# Page
· · · · ·

Thanksgiving Tips: How to Indulge While Making Healthy Choices
By Laura Drucker
There are plenty of ways to be healthier on Thanksgiving that don’t include depriving yourself. Being conscious of what you’re eating allows you to indulge without overdoing it. Check out these tips for a healthy holiday:
1. Simple swaps
Thanksgiving is notorious for rich food, but all that cream and butter can easily add up. Fortunately, you don’t have to sacrifice flavor in order to make some healthy substitutions. Incorporate one or more of these swaps for a meal that is a little lighter but still heavy on the flavor.
Turkey: Ditch the butter rub before you roast the bird, and remove the skin before serving to reduce saturated fat.
Gravy: Butter is not a necessary part of a delicious gravy—the pan drippings from your turkey work just as well. Add extra herbs or stock to provide more body and flavor without additional fat.

· · · · ·

# Data rows

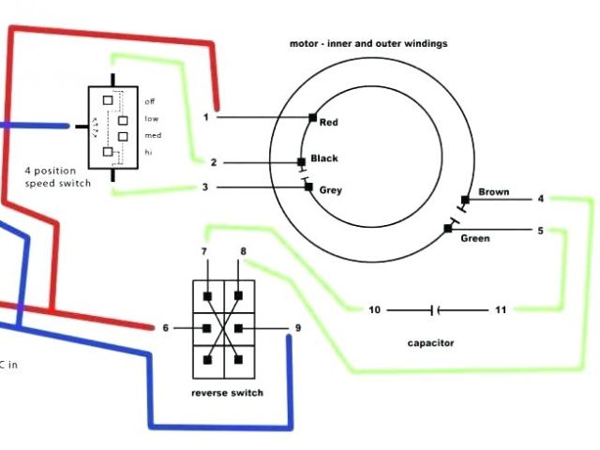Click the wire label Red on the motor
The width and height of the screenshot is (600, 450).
(x=328, y=123)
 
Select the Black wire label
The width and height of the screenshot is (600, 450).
(x=323, y=158)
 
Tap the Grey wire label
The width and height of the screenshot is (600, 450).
(x=331, y=190)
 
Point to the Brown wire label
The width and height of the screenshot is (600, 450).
(x=494, y=192)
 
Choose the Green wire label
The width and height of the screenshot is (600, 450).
(x=475, y=238)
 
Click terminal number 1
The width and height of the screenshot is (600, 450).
(x=206, y=117)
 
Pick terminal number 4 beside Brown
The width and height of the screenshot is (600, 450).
(x=541, y=199)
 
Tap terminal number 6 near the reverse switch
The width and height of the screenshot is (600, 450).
(x=166, y=327)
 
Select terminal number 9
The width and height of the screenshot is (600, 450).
(x=298, y=327)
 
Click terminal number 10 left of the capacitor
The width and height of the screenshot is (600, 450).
(x=374, y=309)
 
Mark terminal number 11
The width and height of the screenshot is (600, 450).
(x=501, y=309)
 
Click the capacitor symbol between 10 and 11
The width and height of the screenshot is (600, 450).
(x=435, y=309)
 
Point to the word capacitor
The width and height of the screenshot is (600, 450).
(x=431, y=343)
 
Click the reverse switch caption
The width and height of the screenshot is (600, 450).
(x=227, y=393)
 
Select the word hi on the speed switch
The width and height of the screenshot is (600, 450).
(x=149, y=152)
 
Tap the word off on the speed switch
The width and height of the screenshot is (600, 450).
(x=150, y=100)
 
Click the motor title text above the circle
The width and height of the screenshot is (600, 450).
(x=368, y=43)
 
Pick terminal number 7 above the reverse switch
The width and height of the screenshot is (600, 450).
(x=204, y=252)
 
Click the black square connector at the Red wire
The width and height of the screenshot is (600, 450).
(x=312, y=117)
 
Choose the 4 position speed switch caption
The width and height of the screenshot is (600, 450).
(x=58, y=178)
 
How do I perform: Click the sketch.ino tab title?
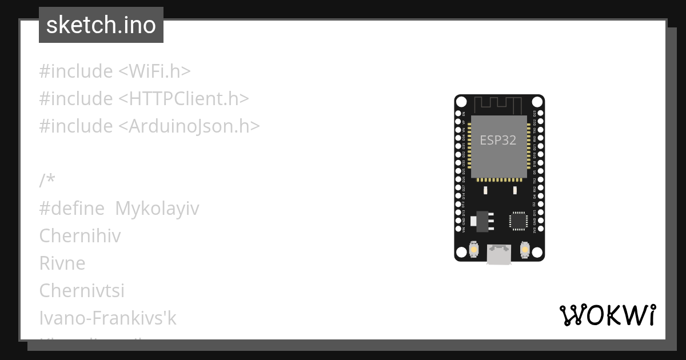click(101, 25)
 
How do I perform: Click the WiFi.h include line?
click(115, 71)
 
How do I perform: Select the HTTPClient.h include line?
click(144, 99)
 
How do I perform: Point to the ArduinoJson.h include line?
click(150, 126)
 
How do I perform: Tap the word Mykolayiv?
click(157, 209)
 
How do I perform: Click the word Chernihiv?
click(80, 236)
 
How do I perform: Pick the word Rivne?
click(62, 263)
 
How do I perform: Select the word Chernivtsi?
click(82, 291)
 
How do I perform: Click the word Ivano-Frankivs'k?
click(108, 318)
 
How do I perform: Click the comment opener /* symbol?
click(47, 181)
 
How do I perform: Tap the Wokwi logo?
click(608, 315)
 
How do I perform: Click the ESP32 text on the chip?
click(498, 141)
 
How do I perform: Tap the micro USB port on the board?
click(499, 254)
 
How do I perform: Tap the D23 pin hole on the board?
click(541, 114)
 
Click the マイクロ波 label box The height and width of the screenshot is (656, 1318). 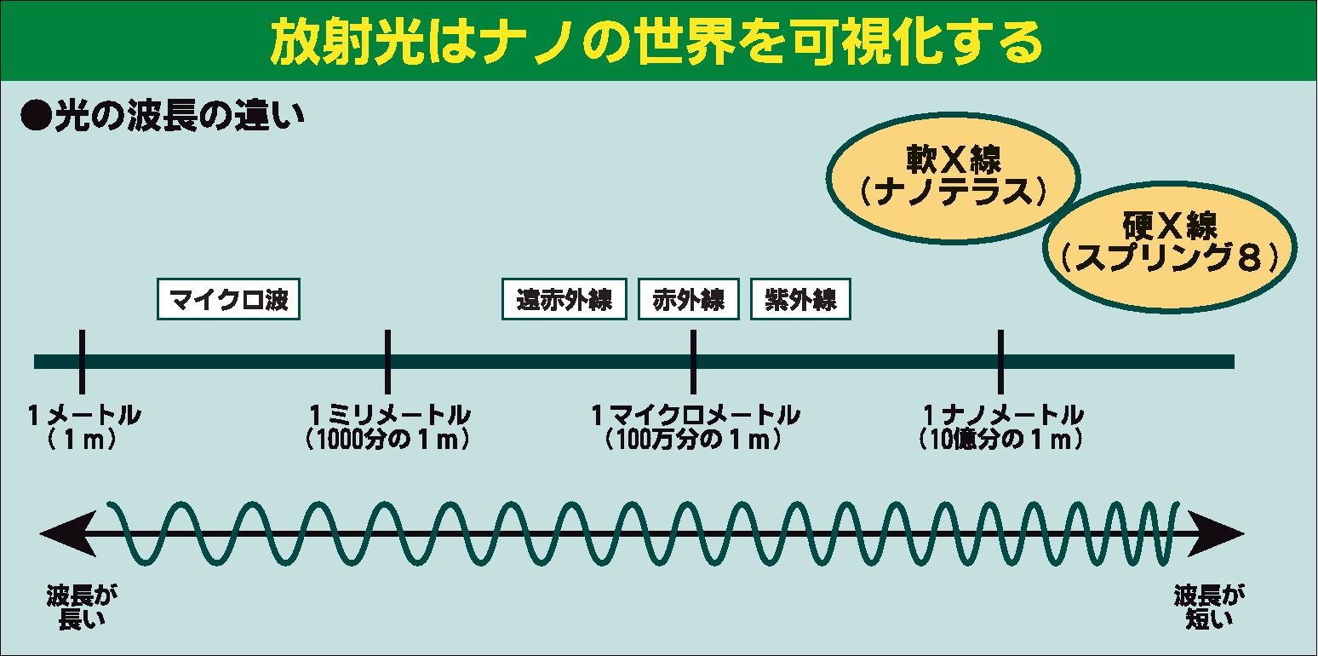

· · · · ·

# Requirements
1. According to the Thanksgiving tips, what should be done with the turkey skin to reduce saturated fat?
2. Continue the Thanksgiving tips from their last sentence.

# Answer list
1. Remove it before serving.

2.
Stuffing: Forego the prepackaged stuffing mix, which is often heavy on the additives and salt. Make your own better-for-you stuffing base by cubing whole grain bread and leaving it out overnight to dry (or putting the bread cubes in a 350-degree oven for 15 minutes). For flavor additions, skip the sausage and go for apples or butternut squash.
Green bean casserole: It’s more work, but making homemade mushroom soup instead of using canned will save you calories, fat and sodium. Using frozen green beans instead of fresh will give you more time to make the soup, while still giving you tons of nutrients. Instead of the fried onions or buttery crackers on top, lightly pan-fry shallots in seasoned flour and sprinkle them over your cooked casserole.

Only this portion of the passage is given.